── ENTRIES SUPPLIED ──
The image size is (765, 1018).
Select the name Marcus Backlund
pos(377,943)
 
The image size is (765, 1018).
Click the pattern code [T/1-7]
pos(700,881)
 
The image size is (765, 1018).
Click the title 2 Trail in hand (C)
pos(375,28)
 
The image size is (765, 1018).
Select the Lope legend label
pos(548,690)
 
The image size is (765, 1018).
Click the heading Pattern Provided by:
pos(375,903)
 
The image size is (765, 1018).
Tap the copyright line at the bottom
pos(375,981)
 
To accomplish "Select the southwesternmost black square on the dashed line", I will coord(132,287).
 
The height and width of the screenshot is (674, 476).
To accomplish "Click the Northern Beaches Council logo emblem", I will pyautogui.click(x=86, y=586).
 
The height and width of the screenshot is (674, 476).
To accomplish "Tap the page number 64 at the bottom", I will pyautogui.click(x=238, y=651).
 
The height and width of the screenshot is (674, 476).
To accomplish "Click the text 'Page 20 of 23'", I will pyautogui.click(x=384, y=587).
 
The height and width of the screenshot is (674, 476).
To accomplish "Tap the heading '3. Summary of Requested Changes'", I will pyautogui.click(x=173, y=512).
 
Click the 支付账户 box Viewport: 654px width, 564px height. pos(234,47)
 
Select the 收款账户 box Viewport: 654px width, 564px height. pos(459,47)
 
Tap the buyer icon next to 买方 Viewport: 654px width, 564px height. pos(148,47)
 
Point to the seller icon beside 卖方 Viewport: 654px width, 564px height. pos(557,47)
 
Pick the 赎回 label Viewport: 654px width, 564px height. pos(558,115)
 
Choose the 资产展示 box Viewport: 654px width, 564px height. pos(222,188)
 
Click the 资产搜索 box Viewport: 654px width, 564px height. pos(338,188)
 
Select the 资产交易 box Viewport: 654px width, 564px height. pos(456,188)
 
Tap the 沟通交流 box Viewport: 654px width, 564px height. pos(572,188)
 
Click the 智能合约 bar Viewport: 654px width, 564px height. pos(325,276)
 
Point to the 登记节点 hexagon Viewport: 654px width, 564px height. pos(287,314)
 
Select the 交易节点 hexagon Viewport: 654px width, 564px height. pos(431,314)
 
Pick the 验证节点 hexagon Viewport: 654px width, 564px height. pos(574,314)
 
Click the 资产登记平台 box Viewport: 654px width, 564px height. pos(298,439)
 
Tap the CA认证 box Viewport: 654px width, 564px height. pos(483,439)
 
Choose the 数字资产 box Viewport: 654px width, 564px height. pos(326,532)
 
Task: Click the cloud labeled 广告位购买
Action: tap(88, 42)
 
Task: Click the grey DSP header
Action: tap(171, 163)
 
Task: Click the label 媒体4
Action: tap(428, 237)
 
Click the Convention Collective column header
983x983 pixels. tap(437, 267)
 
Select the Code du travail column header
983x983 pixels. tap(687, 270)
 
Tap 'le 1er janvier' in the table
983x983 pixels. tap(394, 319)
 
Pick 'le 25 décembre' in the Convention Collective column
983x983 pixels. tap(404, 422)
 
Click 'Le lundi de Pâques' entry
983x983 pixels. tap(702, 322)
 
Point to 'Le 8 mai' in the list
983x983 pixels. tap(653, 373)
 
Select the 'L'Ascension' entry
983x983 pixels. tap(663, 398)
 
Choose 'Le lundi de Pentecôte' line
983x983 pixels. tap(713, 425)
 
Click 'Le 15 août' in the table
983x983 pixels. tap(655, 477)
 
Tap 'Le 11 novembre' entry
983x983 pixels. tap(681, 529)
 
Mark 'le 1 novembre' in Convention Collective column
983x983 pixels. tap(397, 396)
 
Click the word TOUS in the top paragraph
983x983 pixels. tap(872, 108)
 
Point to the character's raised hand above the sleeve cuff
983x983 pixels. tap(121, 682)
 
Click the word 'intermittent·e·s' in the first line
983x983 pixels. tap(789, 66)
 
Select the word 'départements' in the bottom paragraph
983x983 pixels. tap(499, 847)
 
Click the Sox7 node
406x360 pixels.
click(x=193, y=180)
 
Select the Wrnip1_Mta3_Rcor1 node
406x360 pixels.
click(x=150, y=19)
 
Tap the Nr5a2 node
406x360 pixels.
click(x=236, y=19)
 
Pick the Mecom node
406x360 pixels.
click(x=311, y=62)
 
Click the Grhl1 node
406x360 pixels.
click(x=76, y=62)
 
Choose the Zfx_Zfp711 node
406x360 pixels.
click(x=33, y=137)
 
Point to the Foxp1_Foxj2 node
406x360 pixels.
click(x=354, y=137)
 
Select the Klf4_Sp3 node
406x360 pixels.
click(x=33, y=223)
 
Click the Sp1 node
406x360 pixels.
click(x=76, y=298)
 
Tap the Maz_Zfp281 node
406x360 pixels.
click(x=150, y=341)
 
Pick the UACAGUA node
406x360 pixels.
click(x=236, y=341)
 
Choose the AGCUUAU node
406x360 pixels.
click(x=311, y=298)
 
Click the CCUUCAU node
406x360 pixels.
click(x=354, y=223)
───
STATED EXERCISE -
Rewrite every item above with "copyright notice" substituted for "copyright line", keeping everything else the same.

SOLUTION FOR THIS TASK -
The image size is (765, 1018).
Select the name Marcus Backlund
pos(377,943)
 
The image size is (765, 1018).
Click the pattern code [T/1-7]
pos(700,881)
 
The image size is (765, 1018).
Click the title 2 Trail in hand (C)
pos(375,28)
 
The image size is (765, 1018).
Select the Lope legend label
pos(548,690)
 
The image size is (765, 1018).
Click the heading Pattern Provided by:
pos(375,903)
 
The image size is (765, 1018).
Tap the copyright notice at the bottom
pos(375,981)
 
To accomplish "Select the southwesternmost black square on the dashed line", I will coord(132,287).
 
The height and width of the screenshot is (674, 476).
To accomplish "Click the Northern Beaches Council logo emblem", I will pyautogui.click(x=86, y=586).
 
The height and width of the screenshot is (674, 476).
To accomplish "Tap the page number 64 at the bottom", I will pyautogui.click(x=238, y=651).
 
The height and width of the screenshot is (674, 476).
To accomplish "Click the text 'Page 20 of 23'", I will pyautogui.click(x=384, y=587).
 
The height and width of the screenshot is (674, 476).
To accomplish "Tap the heading '3. Summary of Requested Changes'", I will pyautogui.click(x=173, y=512).
 
Click the 支付账户 box Viewport: 654px width, 564px height. pos(234,47)
 
Select the 收款账户 box Viewport: 654px width, 564px height. pos(459,47)
 
Tap the buyer icon next to 买方 Viewport: 654px width, 564px height. pos(148,47)
 
Point to the seller icon beside 卖方 Viewport: 654px width, 564px height. pos(557,47)
 
Pick the 赎回 label Viewport: 654px width, 564px height. pos(558,115)
 
Choose the 资产展示 box Viewport: 654px width, 564px height. pos(222,188)
 
Click the 资产搜索 box Viewport: 654px width, 564px height. pos(338,188)
 
Select the 资产交易 box Viewport: 654px width, 564px height. pos(456,188)
 
Tap the 沟通交流 box Viewport: 654px width, 564px height. pos(572,188)
 
Click the 智能合约 bar Viewport: 654px width, 564px height. pos(325,276)
 
Point to the 登记节点 hexagon Viewport: 654px width, 564px height. pos(287,314)
 
Select the 交易节点 hexagon Viewport: 654px width, 564px height. pos(431,314)
 
Pick the 验证节点 hexagon Viewport: 654px width, 564px height. pos(574,314)
 
Click the 资产登记平台 box Viewport: 654px width, 564px height. pos(298,439)
 
Tap the CA认证 box Viewport: 654px width, 564px height. pos(483,439)
 
Choose the 数字资产 box Viewport: 654px width, 564px height. pos(326,532)
 
Task: Click the cloud labeled 广告位购买
Action: tap(88, 42)
 
Task: Click the grey DSP header
Action: tap(171, 163)
 
Task: Click the label 媒体4
Action: tap(428, 237)
 
Click the Convention Collective column header
983x983 pixels. tap(437, 267)
 
Select the Code du travail column header
983x983 pixels. tap(687, 270)
 
Tap 'le 1er janvier' in the table
983x983 pixels. tap(394, 319)
 
Pick 'le 25 décembre' in the Convention Collective column
983x983 pixels. tap(404, 422)
 
Click 'Le lundi de Pâques' entry
983x983 pixels. tap(702, 322)
 
Point to 'Le 8 mai' in the list
983x983 pixels. tap(653, 373)
 
Select the 'L'Ascension' entry
983x983 pixels. tap(663, 398)
 
Choose 'Le lundi de Pentecôte' line
983x983 pixels. tap(713, 425)
 
Click 'Le 15 août' in the table
983x983 pixels. tap(655, 477)
 
Tap 'Le 11 novembre' entry
983x983 pixels. tap(681, 529)
 
Mark 'le 1 novembre' in Convention Collective column
983x983 pixels. tap(397, 396)
 
Click the word TOUS in the top paragraph
983x983 pixels. tap(872, 108)
 
Point to the character's raised hand above the sleeve cuff
983x983 pixels. tap(121, 682)
 
Click the word 'intermittent·e·s' in the first line
983x983 pixels. tap(789, 66)
 
Select the word 'départements' in the bottom paragraph
983x983 pixels. tap(499, 847)
 
Click the Sox7 node
406x360 pixels.
click(x=193, y=180)
 
Select the Wrnip1_Mta3_Rcor1 node
406x360 pixels.
click(x=150, y=19)
 
Tap the Nr5a2 node
406x360 pixels.
click(x=236, y=19)
 
Pick the Mecom node
406x360 pixels.
click(x=311, y=62)
 
Click the Grhl1 node
406x360 pixels.
click(x=76, y=62)
 
Choose the Zfx_Zfp711 node
406x360 pixels.
click(x=33, y=137)
 
Point to the Foxp1_Foxj2 node
406x360 pixels.
click(x=354, y=137)
 
Select the Klf4_Sp3 node
406x360 pixels.
click(x=33, y=223)
 
Click the Sp1 node
406x360 pixels.
click(x=76, y=298)
 
Tap the Maz_Zfp281 node
406x360 pixels.
click(x=150, y=341)
 
Pick the UACAGUA node
406x360 pixels.
click(x=236, y=341)
 
Choose the AGCUUAU node
406x360 pixels.
click(x=311, y=298)
 
Click the CCUUCAU node
406x360 pixels.
click(x=354, y=223)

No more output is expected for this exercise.